§ **Click-target data**
##########
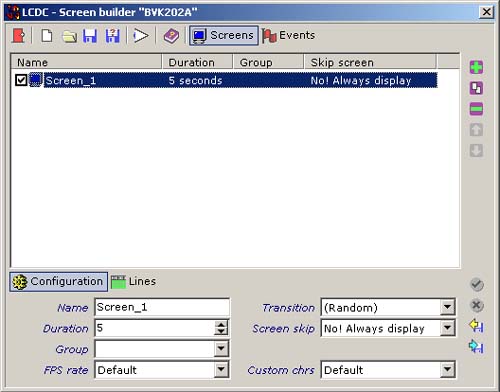Viewport: 500px width, 392px height.
Task: Open the Lines tab
Action: point(133,282)
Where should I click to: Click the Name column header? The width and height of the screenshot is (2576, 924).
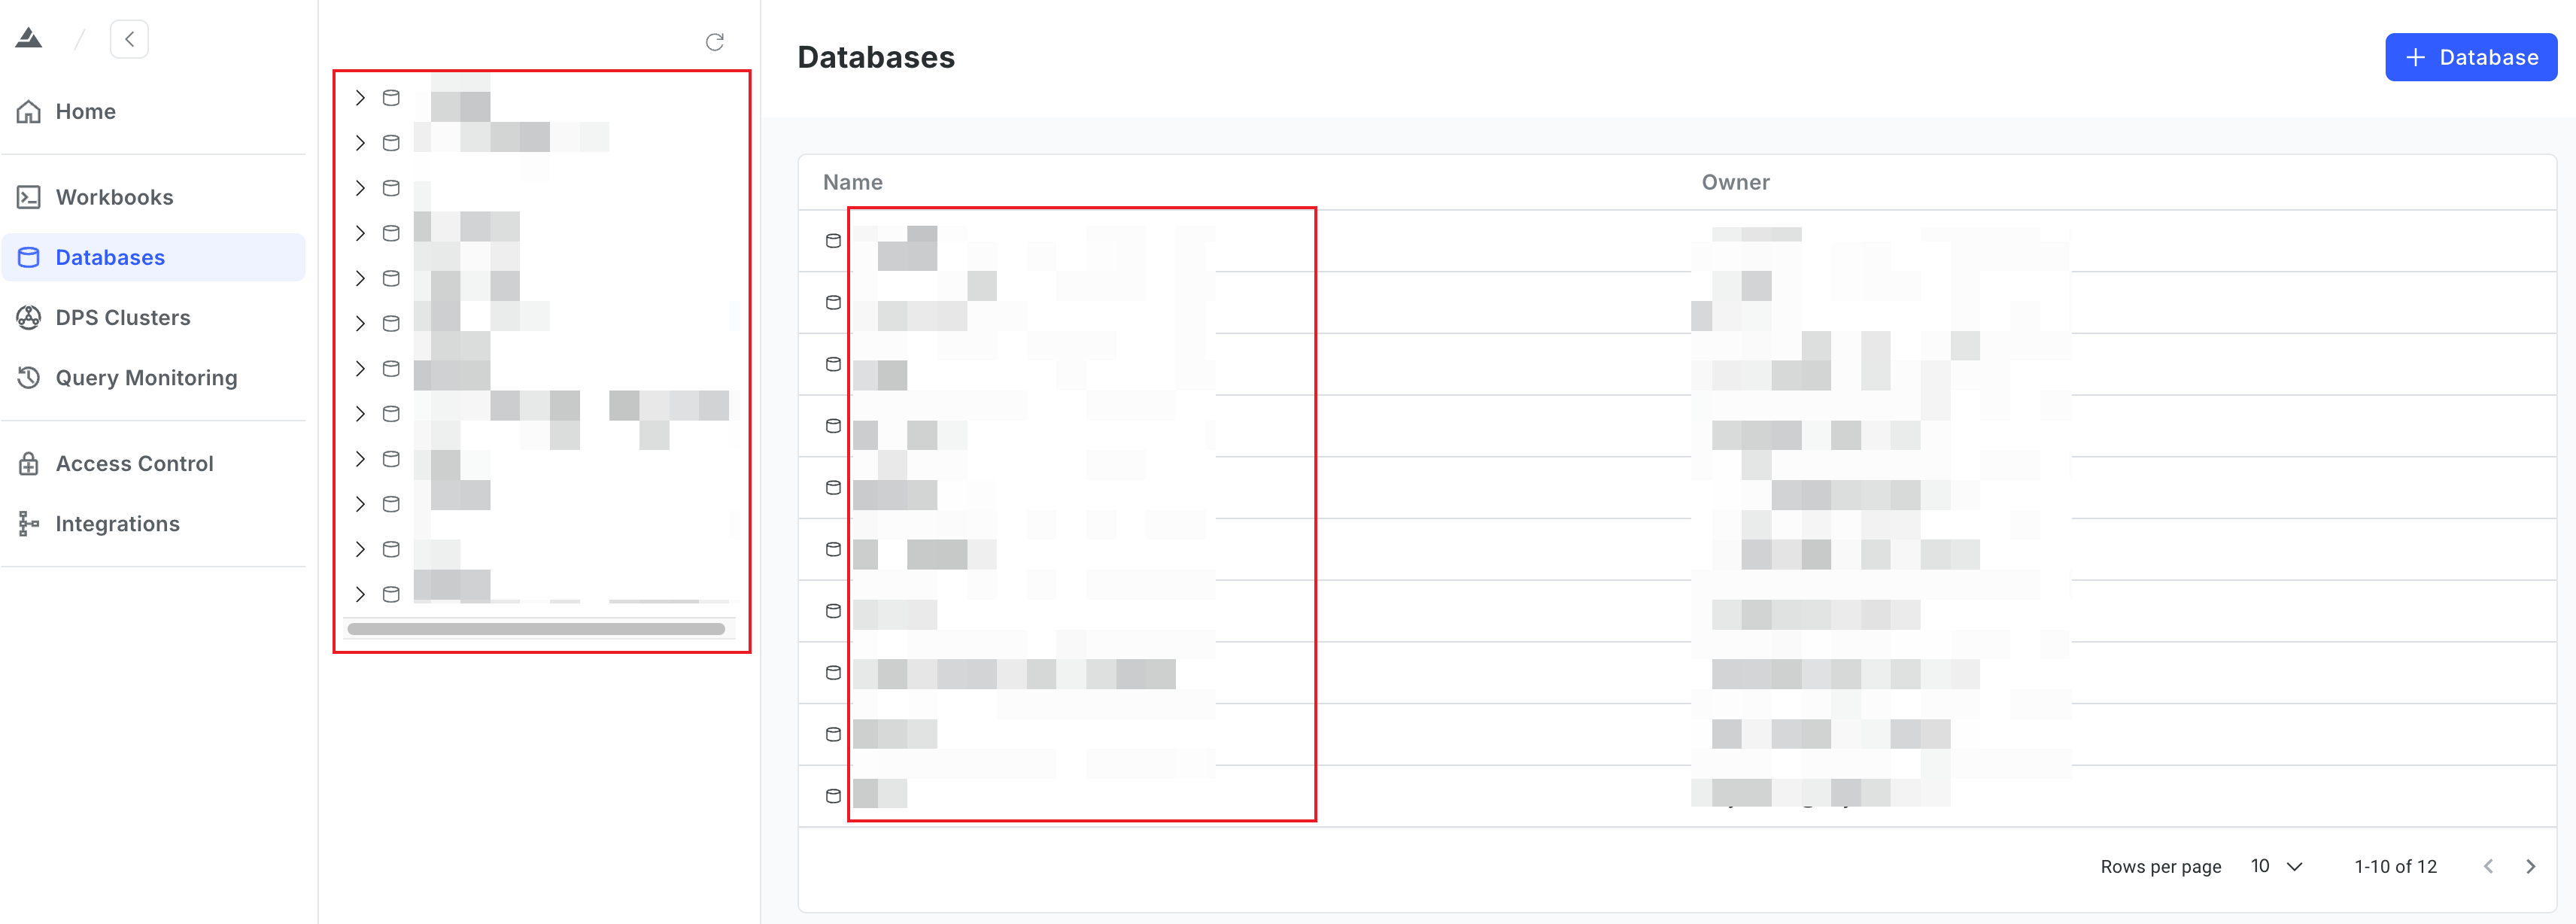click(x=852, y=182)
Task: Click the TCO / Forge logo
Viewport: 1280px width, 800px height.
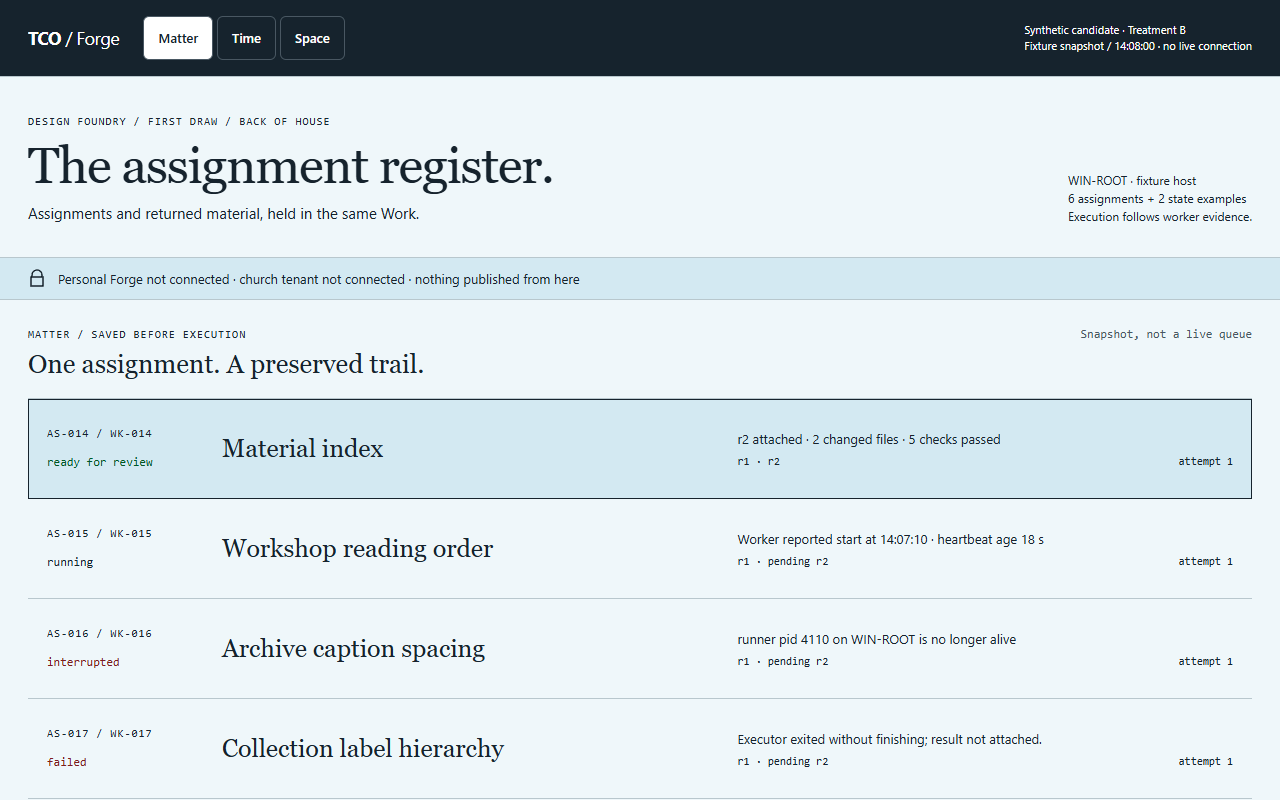Action: (x=74, y=39)
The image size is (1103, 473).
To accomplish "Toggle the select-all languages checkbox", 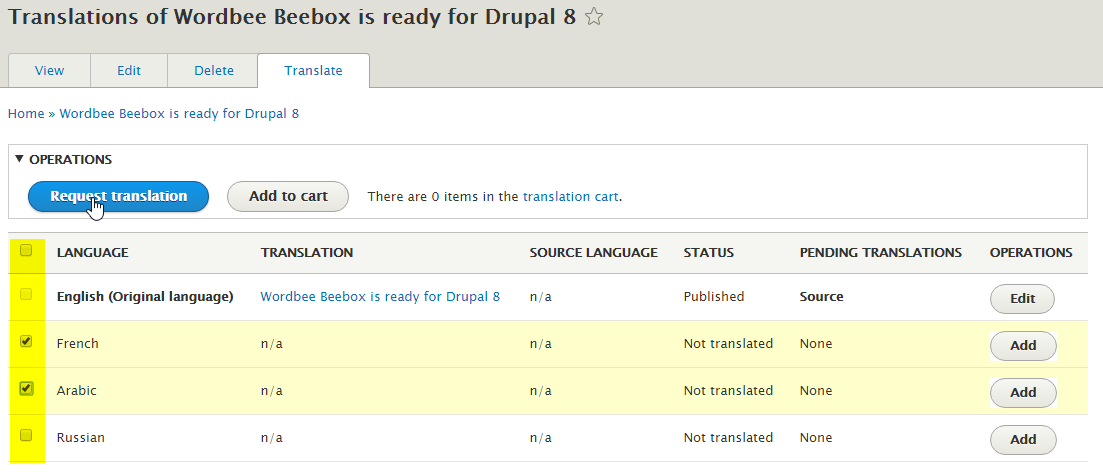I will point(26,251).
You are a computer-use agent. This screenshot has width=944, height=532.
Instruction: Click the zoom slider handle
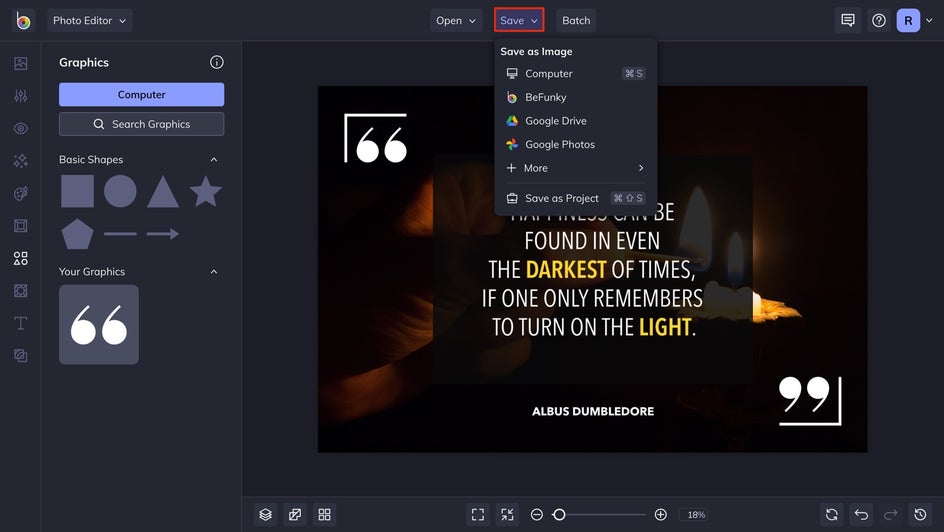[x=559, y=515]
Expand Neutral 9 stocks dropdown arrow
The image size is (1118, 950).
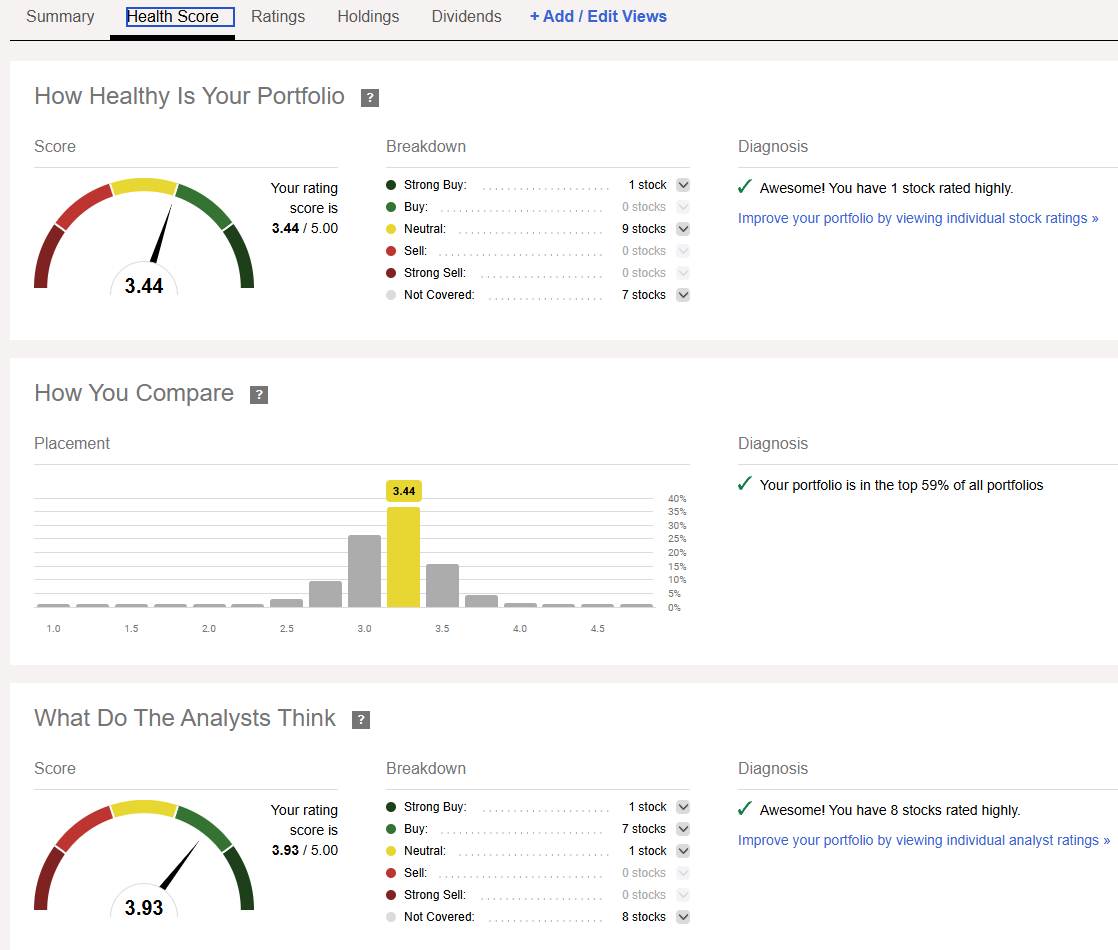coord(683,229)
##########
§ **Exercise**
Repeat the lines of the data above exactly as they appear, starting with the line that contains "You are a computer-use" and continuing through the end of the data. Leave the pictures out of your answer.

§ **Finished answer**
You are a computer-use agent. This screenshot has width=944, height=532.
Instruction: Click the zoom slider handle
[x=559, y=515]
Expand Neutral 9 stocks dropdown arrow
The image size is (1118, 950).
coord(683,229)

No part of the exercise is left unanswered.